È un tema difficile e non mi sento in grado di dare una risposta. Ciò di cui sono fermamente convinta è che si può lavorare facilmente sui più piccoli con un’alfabetizzazione emotiva mirata. Che è, volendo, anche la soluzione al problema già precedentemente affrontato della “violenza nei videogiochi”.
Tuttavia, siccome la vita è meravigliosamente ironica, come si può aiutare e supportare lo sviluppo emotivo? Come si può favorire l’alfabetizzazione emotiva? Semplice: giocando.
Come spiegato egregiamente in “Dungeons and Dragons tra empatia e assorbimento”, i giochi di ruolo (di carte o virtuali non ha, a quanto pare, molta importanza) permettono lo sviluppo delle capacità empatiche e di immedesimazione.
Come si legge nell’articolo:
«Spesso e volentieri si ha una visione del giocatore medio di D&D come di una persona “isolata nel suo mondo”, lontana da aspetti sociali ed emotivi della vita reale, forse senza nemmeno una grande comprensione delle dinamiche fra persone o della realtà che lo circonda.» In realtà «(…) i partecipanti hanno ottenuto una media superiore (nel questionario Davis IRI, usato nello studio n.d.r.) a quella della popolazione generale per quanto riguarda le sottoscale riguardanti l’empatia, senza che vi fosse alcuna differenza tra uomini e donne partecipanti allo studio».
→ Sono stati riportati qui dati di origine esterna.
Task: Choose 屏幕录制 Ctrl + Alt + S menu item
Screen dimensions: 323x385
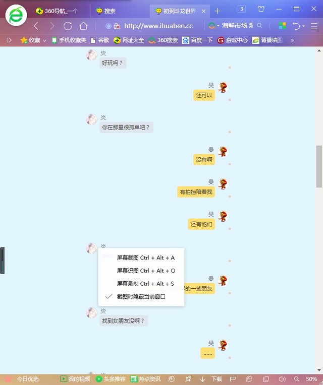Action: 145,284
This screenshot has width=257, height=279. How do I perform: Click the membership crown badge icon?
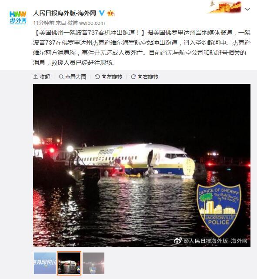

Il videogame può quindi essere un valido alleato nello sviluppo e nella comprensione sana delle emozioni e dell’empatia e può esserlo in vari modi. All’inizio dell’articolo ho citato alcuni dei titoli che più hanno, a mio parere, una forte componente emotiva ed empatica, ma è ovvio che non siano adatti anche ai più piccoli.
Esiste però una simpatica app sviluppata con Unity, dalla grafica discutibile, ma dal contenuto decisamente azzeccato e dal gameplay “punta-clicca” estremamente semplice che si chiama Emodiscovery: ci si ritrova in diverse situazioni emotivamente particolari a dover interagire con un altro personaggio e a dover scegliere l’azione che secondo noi calza di più con lo stato d’animo del nostro interlocutore. Questo modus aiuta moltissimo i bambini a riconoscere le emozioni e a comportarsi empaticamente di conseguenza.
Condivido, in ultimo, questa riflessione da “Didattica, così i videogame aiutano l’apprendimento”:
«È nella possibilità di mettersi nei panni altrui che si estrinseca la possibilità di un videogiocare educativo; la possibilità di osservare il mondo attraverso segmenti di realtà altrimenti preclusi e capaci di coadiuvare la formazione di aspetti di empatia, cura, considerazione, supporto e lavoro di squadra.»